December 9: Hot Cocoa Guy

This guy just showed up, bringing more questions than answers, but a hell of a lot of hot chocolate.
Rating
Fun ★★★★☆
I’ve long established that I’m not that into the Lego people, but this cat knows how to accessorize (unlike the literal cat from a couple days ago, who somehow managed to get upstaged by a cod). You want to come in here wearing a little newsboy cap, like you ought to be hobbling around on one crutch in some Dickensian Christmas nightmare, mumbling, “Please sir, might you spare a tuppence for a guitar string? It’s me, sir, young Eric Clapton.” Fine, I guess. You want to do it wearing snowshoes? Now we’re talking. Are you going to be holding a hot chocolate that’s been prepared in a 1 liter mug from the Hofbräuhaus with a wad of whipped cream on it the size of an alpine peak? Slap me and put me on the night train to München. Are you wearing an ugly sweater that obviously contains a secret code? No comment.
Ease of Build ★★★★★
It’s a standard Lego person. No real surprises here on the build.
Comprehensibility ★★☆☆☆
On the surface level, it’s just a guy. There isn’t necessarily anything to understand. But what story is he trying to tell us?

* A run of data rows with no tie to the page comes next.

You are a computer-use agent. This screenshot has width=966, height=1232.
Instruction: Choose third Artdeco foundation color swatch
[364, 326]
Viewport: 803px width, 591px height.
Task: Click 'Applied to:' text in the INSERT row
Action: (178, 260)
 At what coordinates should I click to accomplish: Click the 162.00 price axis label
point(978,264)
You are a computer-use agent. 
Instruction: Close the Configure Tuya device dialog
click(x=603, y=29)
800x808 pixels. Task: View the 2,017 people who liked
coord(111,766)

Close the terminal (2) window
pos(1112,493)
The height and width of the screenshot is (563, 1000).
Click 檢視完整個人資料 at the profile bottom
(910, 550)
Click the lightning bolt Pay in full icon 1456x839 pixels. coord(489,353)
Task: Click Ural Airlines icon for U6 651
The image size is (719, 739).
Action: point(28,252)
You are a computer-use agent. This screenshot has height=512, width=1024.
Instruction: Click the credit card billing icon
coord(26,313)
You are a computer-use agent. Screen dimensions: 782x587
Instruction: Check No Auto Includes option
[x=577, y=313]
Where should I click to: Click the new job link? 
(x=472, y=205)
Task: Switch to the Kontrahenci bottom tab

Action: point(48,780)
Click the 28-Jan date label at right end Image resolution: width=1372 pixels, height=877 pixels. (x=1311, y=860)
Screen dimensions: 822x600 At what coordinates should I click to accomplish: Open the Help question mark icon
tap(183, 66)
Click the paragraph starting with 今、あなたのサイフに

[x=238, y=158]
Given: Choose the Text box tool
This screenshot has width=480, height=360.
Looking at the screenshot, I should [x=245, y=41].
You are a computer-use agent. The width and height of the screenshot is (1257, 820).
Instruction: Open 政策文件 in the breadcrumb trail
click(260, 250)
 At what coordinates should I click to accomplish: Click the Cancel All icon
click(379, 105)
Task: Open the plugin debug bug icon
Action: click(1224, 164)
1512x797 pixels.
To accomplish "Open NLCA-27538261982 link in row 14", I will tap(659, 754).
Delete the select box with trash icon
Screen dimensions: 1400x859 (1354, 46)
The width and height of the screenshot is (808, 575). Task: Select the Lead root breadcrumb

I’ll admit that I often have to hover over an emoji and get it to tell me in plain English what it’s trying to convey, because I don’t always immediately connect with the tiny cartoon facial expression for “Mildly Hungry” or “Thinking about Delaware” or “Happy,” but this guy sure looks like he just got caught doing something he wasn’t supposed to. The grin is one thing, but those eyebrows…you’re not hiding those under the brim of your playful cap. It’s like someone just asked him, “Hey bro, are those my snowshoes?” or “Did I just see you put a half liter of Drambuie in that hot cocoa?” or “Have you been committing arson?” It took me a minute, but I’m pretty sure the pattern on his ugly sweater is a stylized flame flanked by axes, so I’m thinking he’s going to be a firefighter or pyromaniac. If I’m correctly recalling the plot of the 1991 film Backdraft, potentially both.
Extra Parts ★★★☆☆
It has virtually no utility as a building block in the traditional sense of the term, and I can’t imagine why I’d ever need a spare, but this kit came with an extra dollop of whipped cream and I can’t really be mad about it.
Overall ★★★★☆
For one thing, I’m glad we finally have some adult supervision around here. At least I think he’s a grownup. All of the people we’ve encountered so far this season have had immovable legs that are 7/8ths the size of full-size legs, which we assume means that they’re children, but this guy is rocking the full-height single-axis/limited-travel leg joints of a grown man (they’re also a kind of stonewashed denim color that I dig). Mostly, he’s got such a weird collection of affectations that I just want to know what his deal is. Snowshoes without a jacket? The Ugly Sweater of Prometheus? A crystal hogshead of hot chocolate? He’s got a lot to unpack, and I’m here for it.